== TEXT BLOCK

What an XML Sitemap is and how to create one
By Tiago CostaUpdated on July 2, 2026

An XML sitemap is a file that lists a site's URLs in XML format to guide search engines. It helps Google discover and prioritize pages, especially on large or new sites. Each URL sits inside a <loc> tag, and the file usually lives at an address like /sitemap.xml.
What an XML sitemap is
An XML sitemap is a text file in XML format (eXtensible Markup Language) that lists the URLs you want search engines to know about. Each address sits inside a <loc> tag, and the whole list lives inside a <urlset> element.
Besides the address, each entry can carry optional information that gives the engine context:
- <loc>: the page URL, the only required field.
- <lastmod>: the date of the last change, useful to signal updated content.
- <changefreq> and <priority>: hints about change frequency and relative importance, now barely considered by Google.
In practice, the sitemap is a site map handed over on a plate: instead of waiting for the engine to find everything on its own through links, you give it the list of addresses that matter.
What the XML sitemap is for in SEO
The sitemap's role is to help with discovery. It makes the job of the crawler, the robot that travels the web following links, easier by handing over at once the list of pages you consider relevant.

====
== DATA UNDER STUDY

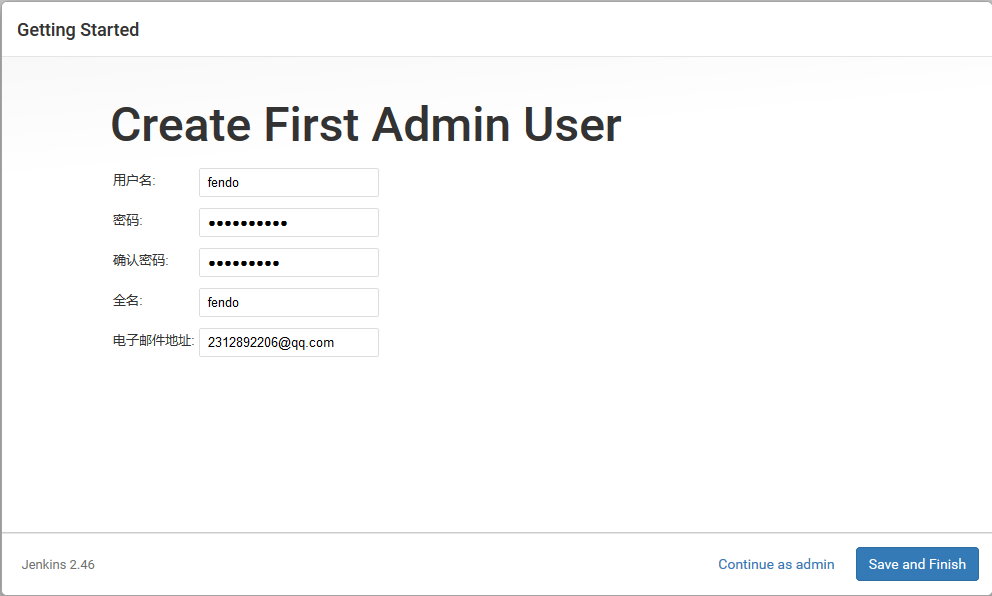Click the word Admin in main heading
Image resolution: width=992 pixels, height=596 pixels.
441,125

====
== DATA UNDER STUDY

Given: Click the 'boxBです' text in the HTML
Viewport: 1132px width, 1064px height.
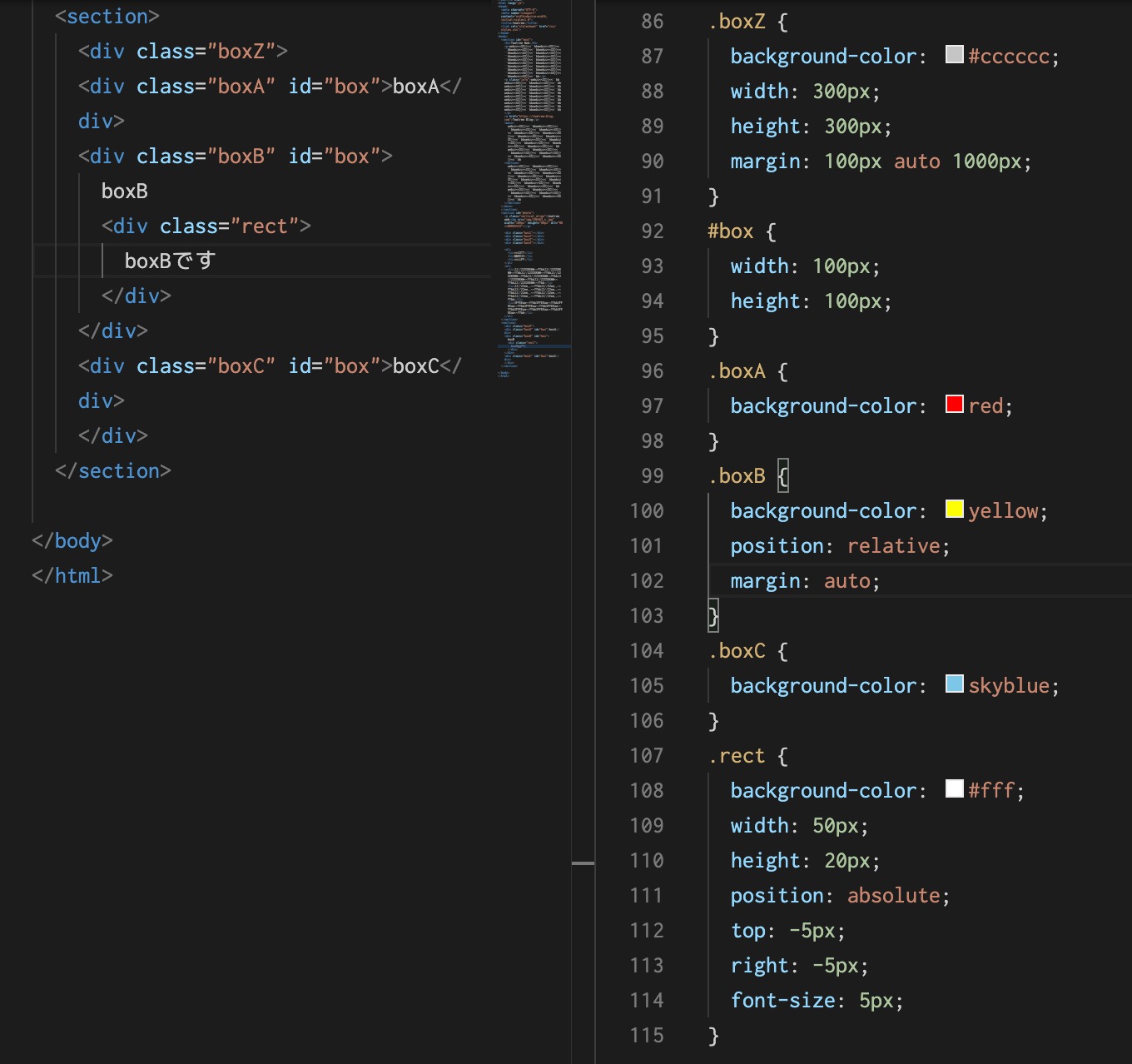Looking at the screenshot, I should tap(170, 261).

====
== DATA UNDER STUDY

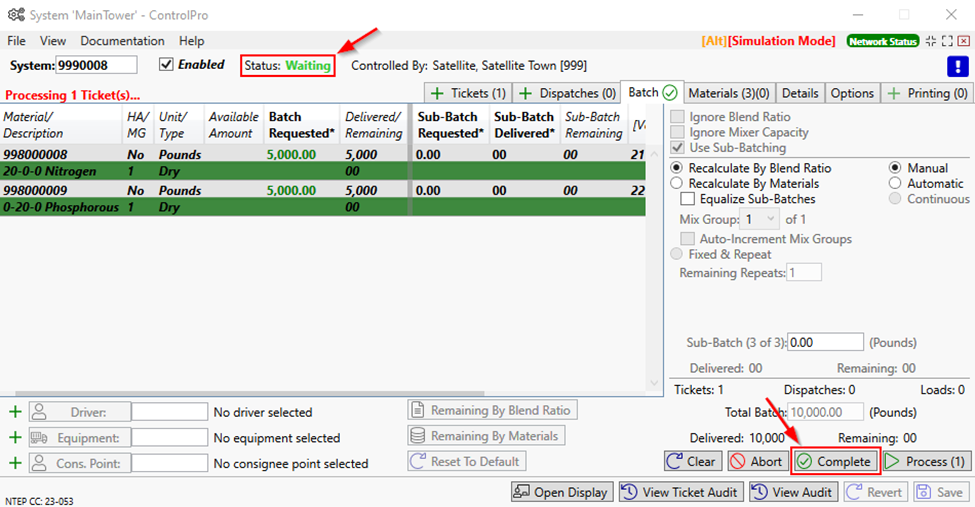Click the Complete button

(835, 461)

====

EXERCISE INSTRUCTIONS —
a - List every XML tag named in the sitemap article, each one only once.
b - Update the sitemap article starting with "Besides the address, each" and going on through "considered by Google.", swapping "optional" for "extra".

EXERCISE RESULTS —
a - <loc>, <urlset>, <lastmod>, <changefreq>, <priority>

b -
Besides the address, each entry can carry extra information that gives the engine context:
- <loc>: the page URL, the only required field.
- <lastmod>: the date of the last change, useful to signal updated content.
- <changefreq> and <priority>: hints about change frequency and relative importance, now barely considered by Google.